According to Caproni, the sentence was intended to discourage others from similar crimes and to protect the public from Qin, who had no trouble lying to his investors.

Manhattan US Attorney Audrey Strauss in a statement said: “Virgil had a stated market strategy of ‘market neutral,’ ‘safe investments’.

“Qin’s investors soon discovered that his strategies weren’t much more than a disguised means for him to embezzle and make unauthorised investments with client funds.”

It was gathered more than a dozen investors had written letters to the judge, including several who said they had lost their life savings to Qin, an Australian national who dropped out of college to found Virgil Sigma Fund LP in 2017.

One woman said she was left “homeless and destitute.”

In his response to the sentence, Qin told the Judge he “felt absolutely heartbroken” to read the letters, many of whom were family, friends or business associates.

The whiz kid fraudster stated, “I feel ashamed to look them in the eye and tell them I’m sorry, but I must.”

Qin reportedly claimed that he developed a special trading algorithm called Tenjin that could earn profits by buying a cryptocurrency on one exchange and selling it at a higher price on another.

Shortly after starting Virgil, he bragged the fund produced an annual return of 500 percent 2017.

The Wall Street Journal wrote a profile of him in 2018, when he managed $23.5 million, and by 2020, he had raised over $90 million.

He said he started the hedge fund in his first year of college using an algorithm he thought was an “amazing money making machine.”

However, “things started to go south, people started to become suspicious of my promises,” Qin told the Judge during trial.

He further said: “Instead of coming clean, I did the worst thing and doubled down on my lies.

“I thought I was the main protagonist and life was a video game and I had just found the cheat code to beat it.
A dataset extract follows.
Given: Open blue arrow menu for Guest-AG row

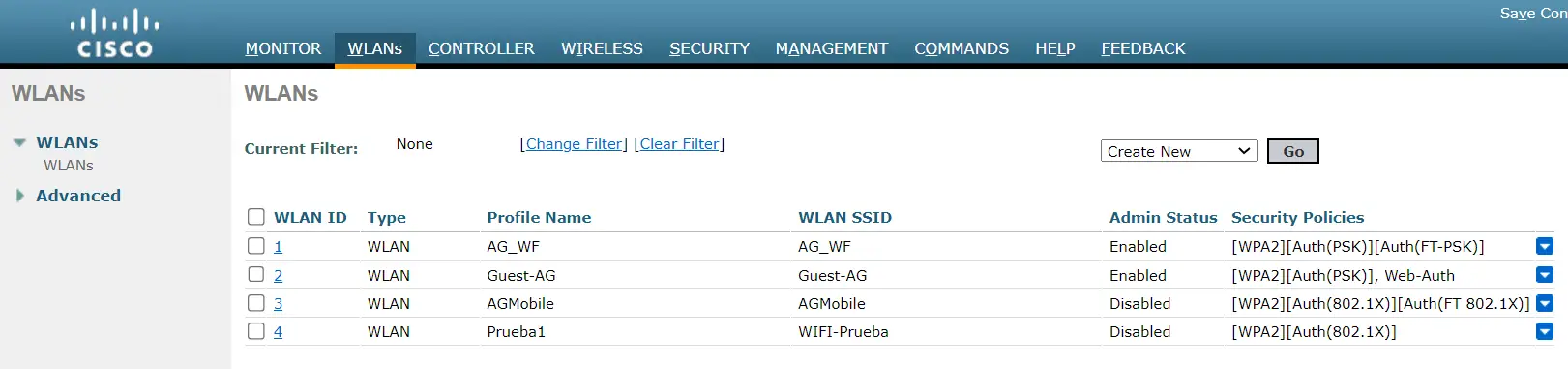Looking at the screenshot, I should [1545, 275].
As we know life is not a video game.”

Towards the end of 2020, as losses mounted, crypto investors started to demand refund of their money.
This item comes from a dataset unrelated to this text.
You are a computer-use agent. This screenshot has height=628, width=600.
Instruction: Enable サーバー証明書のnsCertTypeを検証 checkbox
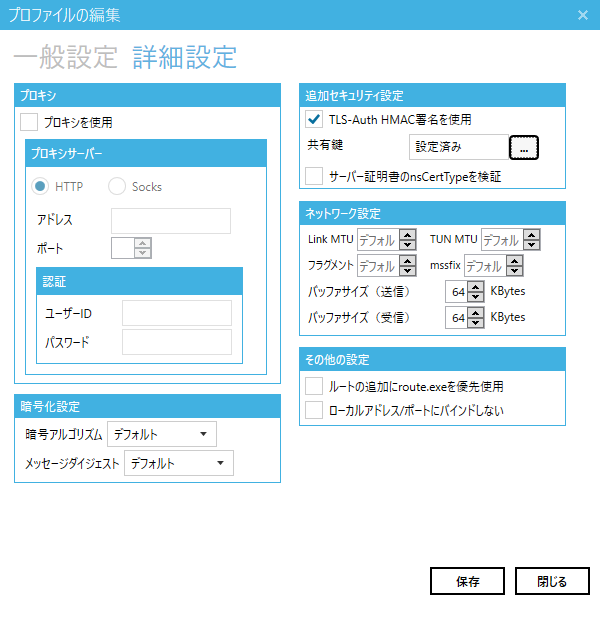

To make those payments, Qin tried to raid another fund he had started, the VQR Multistrategy Fund LP, according to prosecutors.

But the US Securities and Exchange Commission (SEC) December got cryptocurrency exchanges to put a freeze on VQR’s assets in the country.

After that, Qin flew back to the US from South Korea, surrendered to the regulatory authorities February, and pleaded guilty the same day, report stated.

While Qin faced as much as 20 years in prison, federal sentencing guidelines call for 151 to 188 months.

Probation officials recommended 96 months, based on his lack of a criminal record and his voluntary return from overseas to face charges.